While this blog focuses on the risks posed by the adoption of LLMs, the aim is not to suggest that they should not be used at all. Rather, we aim to arm users and organizations with the knowledge and tools needed to use this technology safely and responsibly. Enthusiasts believe that LLMs have the potential to increase productivity across industries, support personalized education, and provide new approaches for scientific research. To achieve these lofty outcomes, it is essential that we design LLM applications that can be trusted.

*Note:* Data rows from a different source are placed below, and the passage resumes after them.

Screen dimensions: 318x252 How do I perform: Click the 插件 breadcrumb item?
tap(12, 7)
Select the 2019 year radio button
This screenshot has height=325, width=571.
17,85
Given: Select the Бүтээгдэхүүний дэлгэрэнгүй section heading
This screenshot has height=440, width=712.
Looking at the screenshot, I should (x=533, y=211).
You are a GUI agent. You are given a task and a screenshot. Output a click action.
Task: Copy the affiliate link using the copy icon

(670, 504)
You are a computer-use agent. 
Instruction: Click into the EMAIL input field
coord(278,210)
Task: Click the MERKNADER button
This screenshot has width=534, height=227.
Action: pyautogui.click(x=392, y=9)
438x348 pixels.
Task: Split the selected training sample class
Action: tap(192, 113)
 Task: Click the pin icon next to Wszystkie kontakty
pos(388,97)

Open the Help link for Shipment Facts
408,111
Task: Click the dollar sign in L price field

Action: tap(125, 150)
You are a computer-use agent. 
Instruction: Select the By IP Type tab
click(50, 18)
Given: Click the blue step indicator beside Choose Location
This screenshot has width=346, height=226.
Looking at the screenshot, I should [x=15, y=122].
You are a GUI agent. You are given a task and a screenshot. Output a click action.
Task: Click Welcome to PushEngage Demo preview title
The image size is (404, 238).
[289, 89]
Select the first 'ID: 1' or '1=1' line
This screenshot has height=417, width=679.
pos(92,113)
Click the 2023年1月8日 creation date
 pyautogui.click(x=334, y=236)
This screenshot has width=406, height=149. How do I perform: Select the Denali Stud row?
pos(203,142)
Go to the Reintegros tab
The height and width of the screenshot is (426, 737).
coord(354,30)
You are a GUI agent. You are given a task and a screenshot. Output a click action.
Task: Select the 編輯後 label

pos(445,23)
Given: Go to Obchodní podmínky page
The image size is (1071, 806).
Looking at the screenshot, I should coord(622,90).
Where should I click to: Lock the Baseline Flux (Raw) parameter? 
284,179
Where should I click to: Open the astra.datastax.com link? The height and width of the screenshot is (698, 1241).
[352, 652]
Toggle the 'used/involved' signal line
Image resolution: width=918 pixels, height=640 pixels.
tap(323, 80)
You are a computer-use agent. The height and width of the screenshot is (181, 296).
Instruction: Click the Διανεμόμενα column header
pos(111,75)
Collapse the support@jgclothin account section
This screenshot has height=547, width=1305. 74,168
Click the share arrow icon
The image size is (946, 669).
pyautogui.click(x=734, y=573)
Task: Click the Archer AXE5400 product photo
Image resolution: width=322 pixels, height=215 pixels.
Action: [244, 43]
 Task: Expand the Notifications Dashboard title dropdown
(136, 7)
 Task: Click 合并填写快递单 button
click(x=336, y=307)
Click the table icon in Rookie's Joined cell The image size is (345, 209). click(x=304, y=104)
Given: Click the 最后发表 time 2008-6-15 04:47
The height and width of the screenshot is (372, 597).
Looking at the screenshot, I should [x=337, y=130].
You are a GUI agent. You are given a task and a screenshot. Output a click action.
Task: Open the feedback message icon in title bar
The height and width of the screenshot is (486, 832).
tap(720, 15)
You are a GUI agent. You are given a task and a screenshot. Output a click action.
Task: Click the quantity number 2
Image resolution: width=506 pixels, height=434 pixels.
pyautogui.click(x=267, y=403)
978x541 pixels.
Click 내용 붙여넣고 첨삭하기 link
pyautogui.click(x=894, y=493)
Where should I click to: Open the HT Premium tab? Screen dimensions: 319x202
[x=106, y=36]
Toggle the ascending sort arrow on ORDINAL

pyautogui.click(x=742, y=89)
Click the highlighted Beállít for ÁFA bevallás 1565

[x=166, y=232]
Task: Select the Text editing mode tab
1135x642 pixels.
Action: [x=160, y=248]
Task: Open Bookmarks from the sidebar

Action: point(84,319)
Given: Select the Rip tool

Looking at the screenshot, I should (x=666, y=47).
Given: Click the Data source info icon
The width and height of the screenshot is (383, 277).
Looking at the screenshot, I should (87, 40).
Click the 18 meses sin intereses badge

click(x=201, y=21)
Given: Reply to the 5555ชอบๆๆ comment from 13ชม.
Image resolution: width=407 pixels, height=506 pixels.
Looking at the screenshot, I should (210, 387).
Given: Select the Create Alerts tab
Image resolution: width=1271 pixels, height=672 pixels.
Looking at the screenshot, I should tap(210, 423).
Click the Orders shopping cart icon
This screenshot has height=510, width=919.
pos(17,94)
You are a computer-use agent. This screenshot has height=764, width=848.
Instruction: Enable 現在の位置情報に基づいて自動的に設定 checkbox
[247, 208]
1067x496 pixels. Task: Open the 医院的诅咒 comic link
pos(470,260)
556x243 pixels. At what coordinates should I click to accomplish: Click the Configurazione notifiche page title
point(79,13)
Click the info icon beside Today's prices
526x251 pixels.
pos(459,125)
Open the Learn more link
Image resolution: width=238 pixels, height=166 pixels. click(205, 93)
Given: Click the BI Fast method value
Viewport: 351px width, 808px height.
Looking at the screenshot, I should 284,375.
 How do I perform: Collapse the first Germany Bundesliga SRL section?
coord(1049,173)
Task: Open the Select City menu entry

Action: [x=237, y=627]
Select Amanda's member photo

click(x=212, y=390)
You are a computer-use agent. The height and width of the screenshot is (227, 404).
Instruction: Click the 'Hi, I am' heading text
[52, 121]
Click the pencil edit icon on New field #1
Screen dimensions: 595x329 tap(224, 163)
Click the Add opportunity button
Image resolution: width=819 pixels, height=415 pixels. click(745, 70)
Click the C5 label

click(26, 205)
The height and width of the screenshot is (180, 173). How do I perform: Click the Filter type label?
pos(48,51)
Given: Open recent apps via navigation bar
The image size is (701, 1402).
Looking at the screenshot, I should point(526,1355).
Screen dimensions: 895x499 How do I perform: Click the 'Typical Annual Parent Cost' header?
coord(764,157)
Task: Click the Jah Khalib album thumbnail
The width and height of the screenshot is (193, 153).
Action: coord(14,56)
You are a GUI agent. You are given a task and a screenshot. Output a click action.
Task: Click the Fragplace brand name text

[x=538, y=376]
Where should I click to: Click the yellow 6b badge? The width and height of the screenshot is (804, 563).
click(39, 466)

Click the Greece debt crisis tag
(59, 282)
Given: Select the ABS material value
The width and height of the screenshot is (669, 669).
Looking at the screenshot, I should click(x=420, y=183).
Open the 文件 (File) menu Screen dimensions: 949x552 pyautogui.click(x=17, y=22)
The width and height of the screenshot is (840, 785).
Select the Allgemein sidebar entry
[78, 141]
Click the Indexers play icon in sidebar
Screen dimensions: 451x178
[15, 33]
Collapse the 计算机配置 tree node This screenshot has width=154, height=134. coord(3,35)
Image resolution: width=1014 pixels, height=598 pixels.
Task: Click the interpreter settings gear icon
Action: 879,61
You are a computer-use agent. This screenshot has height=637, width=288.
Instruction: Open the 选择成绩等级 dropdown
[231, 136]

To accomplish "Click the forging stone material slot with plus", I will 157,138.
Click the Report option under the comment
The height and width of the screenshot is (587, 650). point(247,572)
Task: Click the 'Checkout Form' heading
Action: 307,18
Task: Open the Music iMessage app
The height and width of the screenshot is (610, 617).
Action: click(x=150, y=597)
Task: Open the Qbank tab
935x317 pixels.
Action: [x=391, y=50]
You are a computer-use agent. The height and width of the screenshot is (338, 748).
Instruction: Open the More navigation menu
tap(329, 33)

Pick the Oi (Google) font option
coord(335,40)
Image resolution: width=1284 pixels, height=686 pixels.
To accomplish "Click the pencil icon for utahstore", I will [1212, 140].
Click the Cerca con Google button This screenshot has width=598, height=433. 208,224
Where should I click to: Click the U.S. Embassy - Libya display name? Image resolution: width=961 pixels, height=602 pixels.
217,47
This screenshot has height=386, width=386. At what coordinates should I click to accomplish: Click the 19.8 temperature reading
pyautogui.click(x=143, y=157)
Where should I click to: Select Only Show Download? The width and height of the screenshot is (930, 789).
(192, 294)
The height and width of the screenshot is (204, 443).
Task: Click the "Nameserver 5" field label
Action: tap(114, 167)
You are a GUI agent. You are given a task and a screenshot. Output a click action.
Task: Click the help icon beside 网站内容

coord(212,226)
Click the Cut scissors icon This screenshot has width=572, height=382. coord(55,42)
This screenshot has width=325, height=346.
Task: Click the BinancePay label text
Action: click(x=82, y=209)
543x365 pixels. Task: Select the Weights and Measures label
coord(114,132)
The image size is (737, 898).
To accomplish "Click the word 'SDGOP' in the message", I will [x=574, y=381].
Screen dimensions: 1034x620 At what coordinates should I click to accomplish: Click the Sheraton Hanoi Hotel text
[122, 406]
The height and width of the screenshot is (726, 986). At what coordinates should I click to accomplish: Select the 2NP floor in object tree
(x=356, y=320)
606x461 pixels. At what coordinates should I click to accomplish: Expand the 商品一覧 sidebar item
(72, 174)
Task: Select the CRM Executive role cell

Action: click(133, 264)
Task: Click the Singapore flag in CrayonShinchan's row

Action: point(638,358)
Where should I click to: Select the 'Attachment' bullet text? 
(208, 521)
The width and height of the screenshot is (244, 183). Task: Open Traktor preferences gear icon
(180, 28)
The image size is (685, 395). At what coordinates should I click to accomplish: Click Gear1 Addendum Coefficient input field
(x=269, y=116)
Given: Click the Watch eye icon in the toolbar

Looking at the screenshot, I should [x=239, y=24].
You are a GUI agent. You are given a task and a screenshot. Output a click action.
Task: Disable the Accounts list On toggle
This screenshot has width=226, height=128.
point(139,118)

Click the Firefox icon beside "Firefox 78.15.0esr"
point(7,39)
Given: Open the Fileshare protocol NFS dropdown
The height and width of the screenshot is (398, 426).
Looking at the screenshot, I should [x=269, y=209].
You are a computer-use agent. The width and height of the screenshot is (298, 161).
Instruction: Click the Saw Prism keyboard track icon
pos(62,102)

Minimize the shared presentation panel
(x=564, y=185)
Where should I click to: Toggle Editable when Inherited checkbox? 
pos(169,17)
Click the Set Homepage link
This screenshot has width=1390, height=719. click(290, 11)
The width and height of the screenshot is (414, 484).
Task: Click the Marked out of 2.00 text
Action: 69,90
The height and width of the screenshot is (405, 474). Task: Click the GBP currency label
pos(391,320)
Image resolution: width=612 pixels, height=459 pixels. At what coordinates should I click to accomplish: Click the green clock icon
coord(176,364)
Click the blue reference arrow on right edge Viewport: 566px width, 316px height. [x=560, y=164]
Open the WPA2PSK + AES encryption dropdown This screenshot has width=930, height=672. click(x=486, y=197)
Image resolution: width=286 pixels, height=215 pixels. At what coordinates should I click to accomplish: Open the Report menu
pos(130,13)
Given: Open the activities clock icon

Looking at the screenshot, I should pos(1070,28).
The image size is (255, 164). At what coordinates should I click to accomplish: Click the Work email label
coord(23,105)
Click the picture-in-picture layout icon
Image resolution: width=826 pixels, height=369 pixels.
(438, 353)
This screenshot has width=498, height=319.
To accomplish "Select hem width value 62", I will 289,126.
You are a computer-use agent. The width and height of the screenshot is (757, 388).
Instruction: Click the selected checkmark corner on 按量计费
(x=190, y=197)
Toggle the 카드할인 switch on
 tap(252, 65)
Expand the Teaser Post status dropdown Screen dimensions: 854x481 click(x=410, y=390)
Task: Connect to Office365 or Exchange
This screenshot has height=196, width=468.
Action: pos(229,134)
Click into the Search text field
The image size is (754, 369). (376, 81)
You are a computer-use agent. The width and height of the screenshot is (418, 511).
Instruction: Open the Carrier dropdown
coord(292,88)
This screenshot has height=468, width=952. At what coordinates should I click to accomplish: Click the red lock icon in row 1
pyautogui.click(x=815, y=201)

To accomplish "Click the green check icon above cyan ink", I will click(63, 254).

So far, we’ve discussed the main types of ethical risk that arise due to functionality issues in LLMs. While there are mitigation approaches that can be taken by individuals and organizations, these problems really highlight technical and regulatory gaps in the AI space that will need to be addressed as LLMs become more widespread. In Part 2 of this series, we will discuss the ethical risks that may arise when LLMs do function as intended.

Learn more about Shield, Arthur’s firewall for LLMs, and Bench, Arthur’s open source LLM evaluation tool.

* No LLMs were used in the writing of this blog post.


What specific regulatory measures could effectively mitigate the ethical risks associated with LLMs?
Regulatory measures aimed at mitigating ethical risks in LLMs should prioritize transparency, user consent, and accountability. Clear guidelines on data usage, model decision explanation, and privacy protection are crucial for ensuring ethical compliance.

How can LLM developers ensure their models are up-to-date with the latest information and understandings?
LLM developers can keep their models up-to-date by incorporating continuous learning processes and staying informed about the latest information and understandings in their respective fields. Regular updates and integration of diverse perspectives help mitigate biases and enhance model reliability.

In what ways can organizations balance the benefits of LLM usage with the potential for perpetuating inequalities?

Organizations can balance the benefits of LLM usage with the potential for perpetuating inequalities by implementing measures that promote fairness and inclusivity. This includes ensuring diverse representation in data sources, actively addressing biases, and regularly evaluating the impact of LLM usage on marginalized communities. Ethical decision-making processes and collaboration with stakeholders are essential for addressing potential inequalities effectively.